Stored data
····················

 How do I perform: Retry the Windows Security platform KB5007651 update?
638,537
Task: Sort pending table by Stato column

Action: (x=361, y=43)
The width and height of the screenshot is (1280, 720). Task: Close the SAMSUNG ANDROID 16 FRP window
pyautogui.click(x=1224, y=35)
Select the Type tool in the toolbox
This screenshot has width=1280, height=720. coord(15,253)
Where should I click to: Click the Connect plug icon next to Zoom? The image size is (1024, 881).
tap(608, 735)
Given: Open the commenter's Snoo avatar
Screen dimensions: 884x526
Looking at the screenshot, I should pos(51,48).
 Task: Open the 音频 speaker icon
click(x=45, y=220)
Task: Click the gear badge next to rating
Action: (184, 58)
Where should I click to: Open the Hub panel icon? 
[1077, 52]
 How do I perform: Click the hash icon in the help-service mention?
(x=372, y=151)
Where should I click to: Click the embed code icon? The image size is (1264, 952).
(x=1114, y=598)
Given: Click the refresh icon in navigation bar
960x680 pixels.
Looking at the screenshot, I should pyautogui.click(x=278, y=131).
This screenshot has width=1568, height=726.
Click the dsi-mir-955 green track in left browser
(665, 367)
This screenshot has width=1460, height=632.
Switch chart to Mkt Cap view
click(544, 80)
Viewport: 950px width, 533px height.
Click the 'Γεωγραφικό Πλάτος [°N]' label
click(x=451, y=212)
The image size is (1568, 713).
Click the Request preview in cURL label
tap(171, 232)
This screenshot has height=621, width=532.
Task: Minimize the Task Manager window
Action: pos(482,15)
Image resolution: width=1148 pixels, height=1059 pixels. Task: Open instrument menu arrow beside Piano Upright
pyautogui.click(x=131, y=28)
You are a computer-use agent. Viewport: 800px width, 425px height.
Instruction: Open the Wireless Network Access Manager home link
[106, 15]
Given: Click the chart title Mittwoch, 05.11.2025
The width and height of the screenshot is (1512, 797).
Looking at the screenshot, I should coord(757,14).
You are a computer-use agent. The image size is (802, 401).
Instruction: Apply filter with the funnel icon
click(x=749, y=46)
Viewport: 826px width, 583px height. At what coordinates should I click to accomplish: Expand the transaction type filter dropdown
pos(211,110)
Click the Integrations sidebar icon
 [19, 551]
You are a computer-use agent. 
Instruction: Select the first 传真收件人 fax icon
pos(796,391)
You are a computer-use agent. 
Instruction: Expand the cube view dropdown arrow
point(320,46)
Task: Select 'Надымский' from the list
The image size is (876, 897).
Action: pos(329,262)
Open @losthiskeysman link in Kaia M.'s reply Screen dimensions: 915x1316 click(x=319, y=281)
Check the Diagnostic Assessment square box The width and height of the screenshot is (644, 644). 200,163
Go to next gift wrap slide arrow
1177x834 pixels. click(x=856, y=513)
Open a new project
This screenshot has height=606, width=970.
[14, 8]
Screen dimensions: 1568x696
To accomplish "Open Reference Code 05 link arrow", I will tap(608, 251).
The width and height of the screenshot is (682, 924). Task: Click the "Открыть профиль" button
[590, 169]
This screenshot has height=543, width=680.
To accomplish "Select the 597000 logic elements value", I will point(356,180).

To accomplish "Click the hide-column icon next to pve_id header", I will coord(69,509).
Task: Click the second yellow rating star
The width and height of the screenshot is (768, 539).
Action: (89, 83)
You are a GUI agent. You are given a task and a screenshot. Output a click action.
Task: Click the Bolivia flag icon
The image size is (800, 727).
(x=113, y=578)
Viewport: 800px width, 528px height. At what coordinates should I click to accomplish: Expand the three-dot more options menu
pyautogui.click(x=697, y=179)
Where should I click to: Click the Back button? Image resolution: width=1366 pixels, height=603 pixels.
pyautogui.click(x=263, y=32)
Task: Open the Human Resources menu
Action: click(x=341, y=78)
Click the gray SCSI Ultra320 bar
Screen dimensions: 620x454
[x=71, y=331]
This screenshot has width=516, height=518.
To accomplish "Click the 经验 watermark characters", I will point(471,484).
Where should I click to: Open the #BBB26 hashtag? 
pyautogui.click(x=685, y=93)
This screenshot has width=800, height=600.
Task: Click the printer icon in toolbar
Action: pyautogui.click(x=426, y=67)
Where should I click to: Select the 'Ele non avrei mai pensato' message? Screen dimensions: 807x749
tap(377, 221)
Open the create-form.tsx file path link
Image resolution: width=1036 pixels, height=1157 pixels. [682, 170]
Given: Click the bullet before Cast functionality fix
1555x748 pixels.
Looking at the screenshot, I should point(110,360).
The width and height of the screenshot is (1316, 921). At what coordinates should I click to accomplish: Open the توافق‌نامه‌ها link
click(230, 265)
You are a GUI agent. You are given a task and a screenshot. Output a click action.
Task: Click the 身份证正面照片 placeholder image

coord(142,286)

····················

The full set of entries should be transcribed exactly.

 How do I perform: Retry the Windows Security platform KB5007651 update?
638,537
Task: Sort pending table by Stato column

Action: (x=361, y=43)
The width and height of the screenshot is (1280, 720). Task: Close the SAMSUNG ANDROID 16 FRP window
pyautogui.click(x=1224, y=35)
Select the Type tool in the toolbox
This screenshot has width=1280, height=720. coord(15,253)
Where should I click to: Click the Connect plug icon next to Zoom? The image size is (1024, 881).
tap(608, 735)
Given: Open the commenter's Snoo avatar
Screen dimensions: 884x526
Looking at the screenshot, I should pos(51,48).
 Task: Open the 音频 speaker icon
click(x=45, y=220)
Task: Click the gear badge next to rating
Action: (184, 58)
Where should I click to: Open the Hub panel icon? 
[1077, 52]
 How do I perform: Click the hash icon in the help-service mention?
(x=372, y=151)
Where should I click to: Click the embed code icon? The image size is (1264, 952).
(x=1114, y=598)
Given: Click the refresh icon in navigation bar
960x680 pixels.
Looking at the screenshot, I should pyautogui.click(x=278, y=131).
This screenshot has width=1568, height=726.
Click the dsi-mir-955 green track in left browser
(665, 367)
This screenshot has width=1460, height=632.
Switch chart to Mkt Cap view
click(544, 80)
Viewport: 950px width, 533px height.
Click the 'Γεωγραφικό Πλάτος [°N]' label
click(x=451, y=212)
The image size is (1568, 713).
Click the Request preview in cURL label
tap(171, 232)
This screenshot has height=621, width=532.
Task: Minimize the Task Manager window
Action: pos(482,15)
Image resolution: width=1148 pixels, height=1059 pixels. Task: Open instrument menu arrow beside Piano Upright
pyautogui.click(x=131, y=28)
You are a computer-use agent. Viewport: 800px width, 425px height.
Instruction: Open the Wireless Network Access Manager home link
[106, 15]
Given: Click the chart title Mittwoch, 05.11.2025
The width and height of the screenshot is (1512, 797).
Looking at the screenshot, I should coord(757,14).
You are a computer-use agent. The image size is (802, 401).
Instruction: Apply filter with the funnel icon
click(x=749, y=46)
Viewport: 826px width, 583px height. At what coordinates should I click to accomplish: Expand the transaction type filter dropdown
pos(211,110)
Click the Integrations sidebar icon
 [19, 551]
You are a computer-use agent. 
Instruction: Select the first 传真收件人 fax icon
pos(796,391)
You are a computer-use agent. 
Instruction: Expand the cube view dropdown arrow
point(320,46)
Task: Select 'Надымский' from the list
The image size is (876, 897).
Action: pos(329,262)
Open @losthiskeysman link in Kaia M.'s reply Screen dimensions: 915x1316 click(x=319, y=281)
Check the Diagnostic Assessment square box The width and height of the screenshot is (644, 644). 200,163
Go to next gift wrap slide arrow
1177x834 pixels. click(x=856, y=513)
Open a new project
This screenshot has height=606, width=970.
[14, 8]
Screen dimensions: 1568x696
To accomplish "Open Reference Code 05 link arrow", I will tap(608, 251).
The width and height of the screenshot is (682, 924). Task: Click the "Открыть профиль" button
[590, 169]
This screenshot has height=543, width=680.
To accomplish "Select the 597000 logic elements value", I will point(356,180).

To accomplish "Click the hide-column icon next to pve_id header", I will coord(69,509).
Task: Click the second yellow rating star
The width and height of the screenshot is (768, 539).
Action: (89, 83)
You are a GUI agent. You are given a task and a screenshot. Output a click action.
Task: Click the Bolivia flag icon
The image size is (800, 727).
(x=113, y=578)
Viewport: 800px width, 528px height. At what coordinates should I click to accomplish: Expand the three-dot more options menu
pyautogui.click(x=697, y=179)
Where should I click to: Click the Back button? Image resolution: width=1366 pixels, height=603 pixels.
pyautogui.click(x=263, y=32)
Task: Open the Human Resources menu
Action: click(x=341, y=78)
Click the gray SCSI Ultra320 bar
Screen dimensions: 620x454
[x=71, y=331]
This screenshot has width=516, height=518.
To accomplish "Click the 经验 watermark characters", I will point(471,484).
Where should I click to: Open the #BBB26 hashtag? 
pyautogui.click(x=685, y=93)
This screenshot has width=800, height=600.
Task: Click the printer icon in toolbar
Action: pyautogui.click(x=426, y=67)
Where should I click to: Select the 'Ele non avrei mai pensato' message? Screen dimensions: 807x749
tap(377, 221)
Open the create-form.tsx file path link
Image resolution: width=1036 pixels, height=1157 pixels. [682, 170]
Given: Click the bullet before Cast functionality fix
1555x748 pixels.
Looking at the screenshot, I should point(110,360).
The width and height of the screenshot is (1316, 921). At what coordinates should I click to accomplish: Open the توافق‌نامه‌ها link
click(230, 265)
You are a GUI agent. You are given a task and a screenshot. Output a click action.
Task: Click the 身份证正面照片 placeholder image

coord(142,286)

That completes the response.